# [Requirement]
Only the lines of the data below from the one with "You are a GUI" through the one with "blog-es (37, 2195)" are wanted. Repeat them exactly.

# [Input data]
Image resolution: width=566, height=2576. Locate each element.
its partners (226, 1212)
==
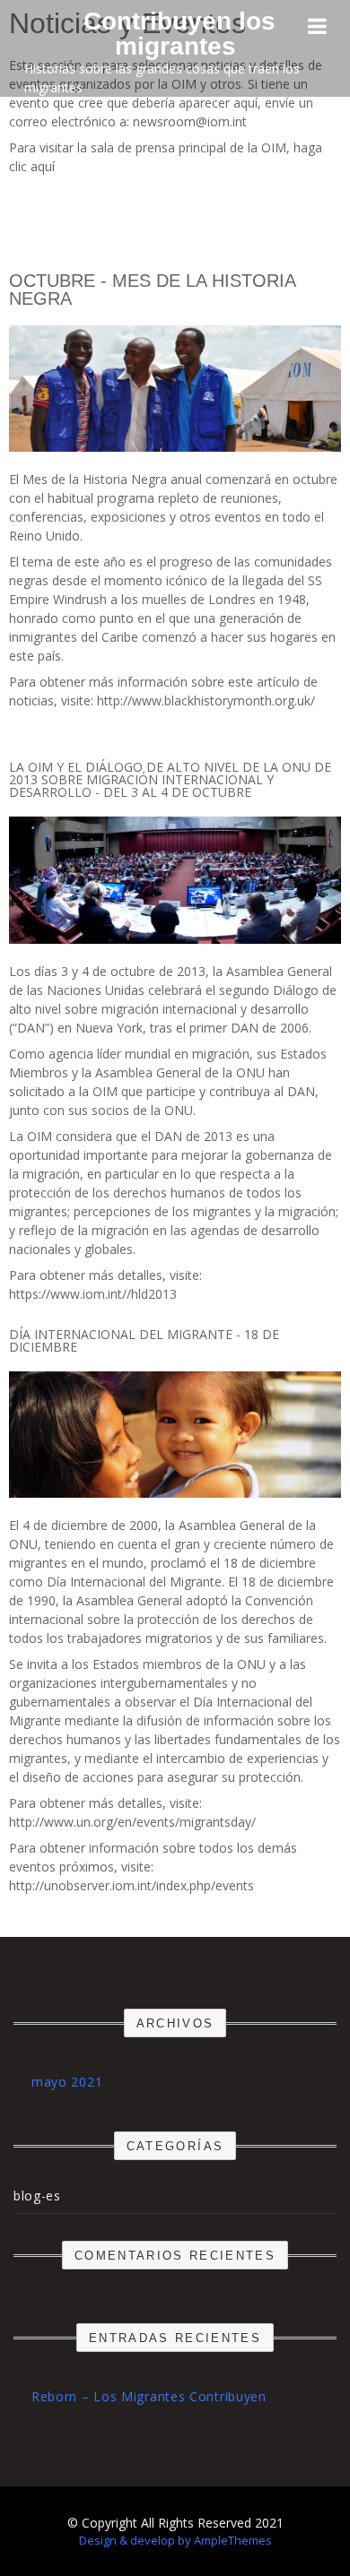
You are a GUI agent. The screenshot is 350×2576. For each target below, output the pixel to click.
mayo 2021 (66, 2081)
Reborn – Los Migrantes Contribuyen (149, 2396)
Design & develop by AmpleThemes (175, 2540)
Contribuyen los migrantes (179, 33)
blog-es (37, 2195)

# [Task result]
You are a GUI agent. The screenshot is 350×2576. For each target below, output the pixel to click.
mayo 2021 (66, 2081)
Reborn – Los Migrantes Contribuyen (149, 2396)
Design & develop by AmpleThemes (175, 2540)
Contribuyen los migrantes (179, 33)
blog-es (37, 2195)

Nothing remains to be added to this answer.